Radical media has a long history in social movements, from The British Worker, launched during the 1926 TUC General Strike, via audio cassettes with subversive messages passed around during the Iranian revolution, the Zapatistas, Samizdat and Indymedia to blogs, Facebook and Twitter used during the recent revolutions in Egypt and Tunisia. Faced with a corporate media focused on maintaining the status quo, social movements have for years been concerned with creating their own media as a platform to express their ideas as well as to avoid, subvert and challenge dominant power structures.
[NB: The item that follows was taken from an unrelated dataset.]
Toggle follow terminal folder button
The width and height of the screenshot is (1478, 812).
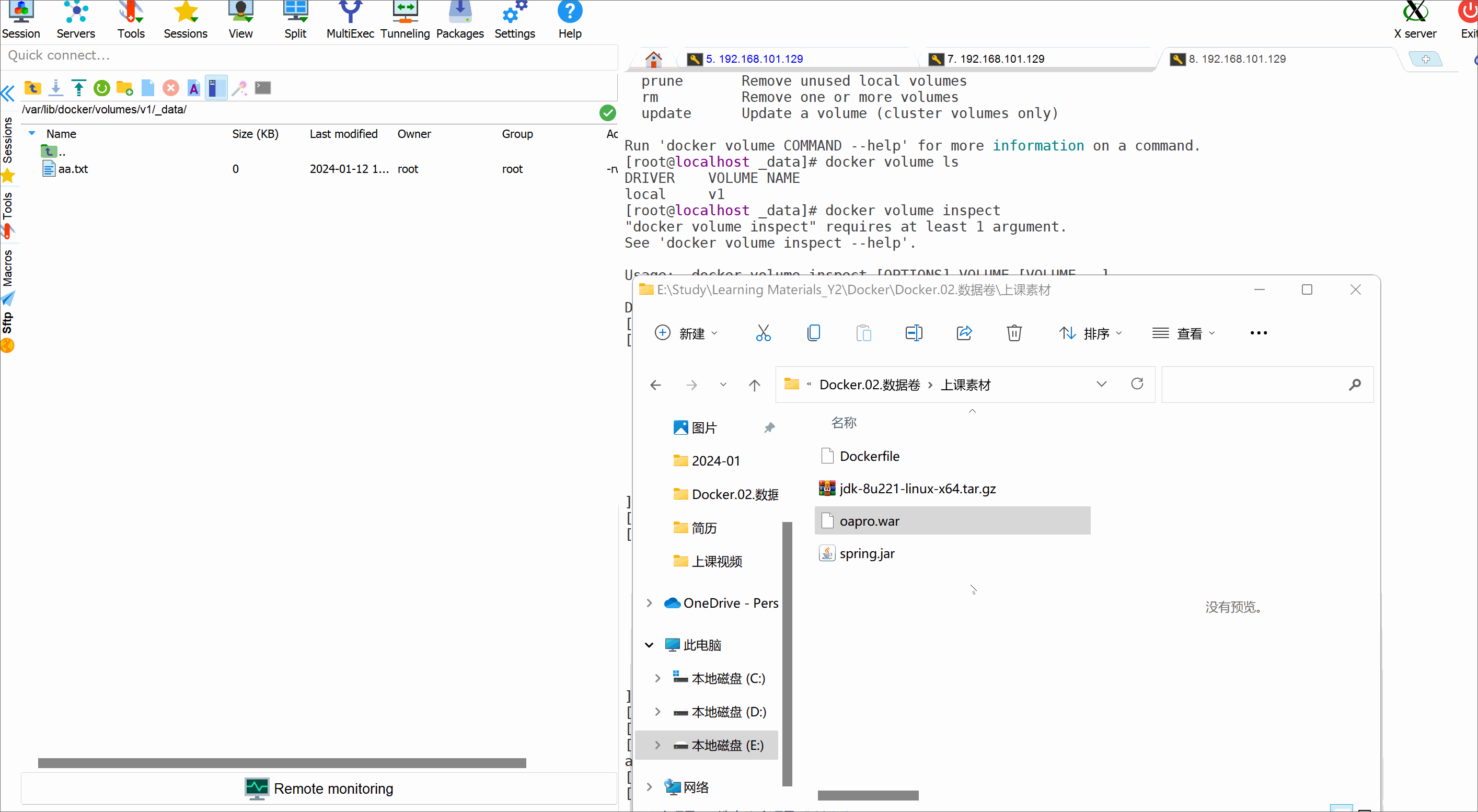[216, 88]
The term ‘radical media’ itself also has a long history. For example, in 1983, media scholar John Downing published the first edition of his book Radical Media: Rebellious media and social movements, exploring the history of social movements’ use media – ranging from dance and graffiti, to video and the internet, culture-jamming, subversive art, performance theatre and underground radio.  In the book he outlines ten criteria for what constitutes radical media. I won’t go through them all here, but one in particular sticks in my mind:

Radical, alternative media has one thing in common. It is that they break somebody’s rules.

I’d been planning to attend the Radical Media Conference, organised by Peacenews in October and was really surprised to see that the event title was recently changed to the ‘Rebellious Media Conference’. I thought it was strange given the well-known history of the term ‘radical media’.

Yesterday I found out why the conference title had been changed.

It turns out that a corporate advertising company calling themselves @Radical Media LLC has trademarked the term and has sent a threatening cease and desist letter to the organisers saying:

It has come to our attention that you are using the RADICAL MEDIA trademark to advertise a conference to be held in central London on 8th and 9th October 2011. This conference is not an event licensed by @radical and you will therefore appreciate that your use of the RADICAL MEDIA registered trademark constitutes an infringement and passing-off of @radical’s valuable intellectual property rights.

@radical does not take lightly any misuse of its intellectual property, unauthorised association with their programs of with itself and any possible damage to the reputation, goodwill and earnings of the same.

Accordingly, we therefore require that you immediately cease all use of the RADICAL MEDIA trademark to promote your conference, that you remove and destroy all offending materials from distribution and from all websites developed for your use (including Facebook and Twitter pages) and that you confirm to us in writing that this has been done.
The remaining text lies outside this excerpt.